I know this does not help you in the short term, but have you considered training in social work? You've identified a structural gap in services, and you seem to have an aptitude for it, as well as personal motivation. I'm not sure what MSW or equivalent programs exist in Australia, but it might be worth looking into. Do you already have a University degree?
posted by TheWhiteSkull at 6:38 AM on October 20, 2011


Response by poster: TheWhiteSkull: I do have a Bachelors of Creative Industries, and there are Masters of Social Work available in various places. I'm not sure I'm terribly suited for university study though (let's just say it's one of those things that make me require psychiatric care!).

OLechat: I kind of already am an advocate (as I mentioned earlier with the case of my chronically-ill friend) though I would like to know more about what is helpful and what isn't. Sometimes instinct isn't enough, y'know? It doesn't have to be full-on degree type things; just any skills that would come in handy in supporting a friend who's having a hard time dealing with life because her brain is driving her wild, or something.
posted by divabat at 6:51 AM on October 20, 2011


I wouldn't necessarily rule out an MSW. Check out different programs to see how they work, and whether or not they appeal to you. Look for programs that place an emphasis on the practical side. Don't think of it so much as university study, but rather as a means to acquire additional tools to help your friends and community.
posted by TheWhiteSkull at 7:50 AM on October 20, 2011


Do you know about the Icarus Project? It sounds like the philosophy might be a good fit for your group of friends, although it sounds like some of them may have issues more serious than I'd feel comfortable addressing that way.

Take awesome care of yourself, too.
posted by momus_window at 9:30 AM on October 20, 2011


I'm in the US, but I volunteered for several months for my local Department of Human Services (the state agency that provides welfare, food stamps, medicaid, domestic violence assistance, etc.), and it was an incredibly valuable experience. Although I'd been a DHS client for years, their system had always been kind of unclear to me. They tend to only give you as much information as you need for your specific case at that specific time, and no more. But as an employee, I gained a deep understanding of the requirements for different DHS programs, what's involved in processing applications and awarding grants, and other resources open to DHS clients that I hadn't previously been aware of.

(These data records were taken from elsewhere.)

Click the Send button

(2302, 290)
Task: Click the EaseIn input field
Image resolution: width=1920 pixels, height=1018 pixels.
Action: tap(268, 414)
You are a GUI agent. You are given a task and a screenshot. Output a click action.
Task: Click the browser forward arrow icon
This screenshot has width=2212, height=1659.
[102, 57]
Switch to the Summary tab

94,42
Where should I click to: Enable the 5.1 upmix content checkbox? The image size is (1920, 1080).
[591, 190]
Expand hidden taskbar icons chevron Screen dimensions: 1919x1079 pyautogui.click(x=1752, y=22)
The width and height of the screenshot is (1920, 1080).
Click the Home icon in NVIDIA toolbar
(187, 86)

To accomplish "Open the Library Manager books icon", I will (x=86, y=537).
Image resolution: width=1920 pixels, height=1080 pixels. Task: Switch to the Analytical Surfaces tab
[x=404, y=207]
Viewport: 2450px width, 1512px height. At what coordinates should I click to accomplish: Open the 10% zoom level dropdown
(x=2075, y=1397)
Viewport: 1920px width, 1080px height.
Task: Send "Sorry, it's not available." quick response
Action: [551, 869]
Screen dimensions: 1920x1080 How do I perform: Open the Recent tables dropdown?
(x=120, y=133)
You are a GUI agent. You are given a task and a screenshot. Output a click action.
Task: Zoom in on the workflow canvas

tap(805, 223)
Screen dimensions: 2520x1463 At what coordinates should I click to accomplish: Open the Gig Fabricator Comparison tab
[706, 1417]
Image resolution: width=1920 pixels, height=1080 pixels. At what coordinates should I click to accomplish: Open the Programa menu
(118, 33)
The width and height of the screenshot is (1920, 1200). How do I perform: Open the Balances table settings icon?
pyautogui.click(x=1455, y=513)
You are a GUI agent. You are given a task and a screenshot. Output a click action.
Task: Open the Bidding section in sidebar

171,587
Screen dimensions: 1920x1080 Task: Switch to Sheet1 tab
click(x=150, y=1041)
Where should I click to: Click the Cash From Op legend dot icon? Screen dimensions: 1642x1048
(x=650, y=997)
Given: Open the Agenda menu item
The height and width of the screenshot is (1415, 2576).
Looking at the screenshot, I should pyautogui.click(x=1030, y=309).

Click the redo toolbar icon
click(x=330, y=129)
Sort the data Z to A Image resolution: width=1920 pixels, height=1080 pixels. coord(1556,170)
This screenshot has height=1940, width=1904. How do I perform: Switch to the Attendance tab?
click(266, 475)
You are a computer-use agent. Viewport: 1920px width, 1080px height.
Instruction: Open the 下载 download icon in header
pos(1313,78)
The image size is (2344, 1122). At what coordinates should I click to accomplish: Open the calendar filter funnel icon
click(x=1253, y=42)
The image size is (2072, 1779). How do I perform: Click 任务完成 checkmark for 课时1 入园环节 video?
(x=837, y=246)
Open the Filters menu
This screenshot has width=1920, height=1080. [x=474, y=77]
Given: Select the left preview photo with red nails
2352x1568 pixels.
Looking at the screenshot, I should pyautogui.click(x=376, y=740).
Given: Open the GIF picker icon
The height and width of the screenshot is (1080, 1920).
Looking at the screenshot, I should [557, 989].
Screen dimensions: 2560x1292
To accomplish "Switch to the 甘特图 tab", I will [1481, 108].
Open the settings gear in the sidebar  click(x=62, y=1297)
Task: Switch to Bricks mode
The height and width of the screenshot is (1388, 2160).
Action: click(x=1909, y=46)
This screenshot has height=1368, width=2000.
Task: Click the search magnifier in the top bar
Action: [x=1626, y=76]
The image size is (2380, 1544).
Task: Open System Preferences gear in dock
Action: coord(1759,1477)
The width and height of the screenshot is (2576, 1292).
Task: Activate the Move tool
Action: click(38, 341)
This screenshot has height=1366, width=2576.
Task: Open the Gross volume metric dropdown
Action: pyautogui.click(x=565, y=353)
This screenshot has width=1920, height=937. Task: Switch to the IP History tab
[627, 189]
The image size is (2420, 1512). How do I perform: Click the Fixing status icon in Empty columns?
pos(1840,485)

As a result I've been able to help several friends who were DHS clients, or considering applying for services, get the most out of the programs. Some people are so cowed by the complicated application process and the crowded offices that they don't even bother applying, so I was able to get them a copy of the form, help them fill it out, and explain to them in plain English what they would need to bring to their interview. I've also pointed them towards assistance programs they didn't know they were eligible for. I like to think my experience in that area has made me a valuable resource for my friends, because I've helped them get access to assistance they wouldn't have gotten for themselves otherwise.

By the way, I never provided any service to a friend as part of my work for DHS, which would be illegal.

If the services exist but there's a lot of red tape in the way, consider volunteering for those services to gain expertise, which you can then share with your friends who require the services and help them get help faster and more easily.
posted by milk white peacock at 9:37 AM on October 20, 2011 [1 favorite]


Hit up the local Council as a volunteer in the Youth Department - Brisbane has Visible Ink, State Library, BCC and any number of smaller organizations. Volunteering is difficult, but it's a good way to get some skills to work out if it's an area you can do well in. Zigzag is a south side sexual assault counselling service that do great work as well. These are all the people to talk to about services as well, from crisis care to housing; if they don't provide, they usually have a lead on someone who does.

And I agree with the lack of Internet/phone being a feature not a bug. There are any number of I'll adaptive patterns rooted into communication that no matter how much of a lifeline the Internet may be, it's also an avenue for descent.